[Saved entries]
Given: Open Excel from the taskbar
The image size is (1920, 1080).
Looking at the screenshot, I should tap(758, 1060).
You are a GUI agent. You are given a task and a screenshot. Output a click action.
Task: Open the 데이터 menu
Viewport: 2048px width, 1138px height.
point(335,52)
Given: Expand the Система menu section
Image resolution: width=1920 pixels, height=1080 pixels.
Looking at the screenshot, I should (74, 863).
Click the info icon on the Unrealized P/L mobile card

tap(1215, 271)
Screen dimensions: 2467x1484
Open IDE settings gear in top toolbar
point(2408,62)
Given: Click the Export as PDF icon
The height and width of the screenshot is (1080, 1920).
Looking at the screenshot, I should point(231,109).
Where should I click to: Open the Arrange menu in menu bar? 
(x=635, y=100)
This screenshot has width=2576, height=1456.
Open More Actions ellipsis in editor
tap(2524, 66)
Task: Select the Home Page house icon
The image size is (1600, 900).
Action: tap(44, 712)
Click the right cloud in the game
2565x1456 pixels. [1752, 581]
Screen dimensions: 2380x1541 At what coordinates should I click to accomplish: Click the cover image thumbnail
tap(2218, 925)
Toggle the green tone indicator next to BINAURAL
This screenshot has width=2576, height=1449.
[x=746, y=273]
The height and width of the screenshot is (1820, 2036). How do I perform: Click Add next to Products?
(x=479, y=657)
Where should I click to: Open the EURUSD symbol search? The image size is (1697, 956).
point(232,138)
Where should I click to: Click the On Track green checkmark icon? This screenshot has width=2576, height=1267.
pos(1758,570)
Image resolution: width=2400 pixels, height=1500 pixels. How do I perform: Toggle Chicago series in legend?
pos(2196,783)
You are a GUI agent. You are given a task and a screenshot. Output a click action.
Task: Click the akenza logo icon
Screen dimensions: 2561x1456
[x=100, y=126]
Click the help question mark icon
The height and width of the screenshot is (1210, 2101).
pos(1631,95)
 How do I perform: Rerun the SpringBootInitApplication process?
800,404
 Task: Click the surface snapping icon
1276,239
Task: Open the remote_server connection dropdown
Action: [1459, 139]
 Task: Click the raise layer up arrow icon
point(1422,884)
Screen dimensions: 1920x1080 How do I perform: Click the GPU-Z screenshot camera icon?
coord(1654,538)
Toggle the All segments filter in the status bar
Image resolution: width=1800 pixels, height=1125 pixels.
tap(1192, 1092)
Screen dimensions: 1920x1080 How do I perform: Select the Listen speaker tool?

## [What to produce]
Beginning from the line that contains "Task: Click the surface snapping icon", give each line again exactly, through the final line of the records.

## [Answer for the task]
 Task: Click the surface snapping icon
1276,239
Task: Open the remote_server connection dropdown
Action: [1459, 139]
 Task: Click the raise layer up arrow icon
point(1422,884)
Screen dimensions: 1920x1080 How do I perform: Click the GPU-Z screenshot camera icon?
coord(1654,538)
Toggle the All segments filter in the status bar
Image resolution: width=1800 pixels, height=1125 pixels.
tap(1192, 1092)
Screen dimensions: 1920x1080 How do I perform: Select the Listen speaker tool?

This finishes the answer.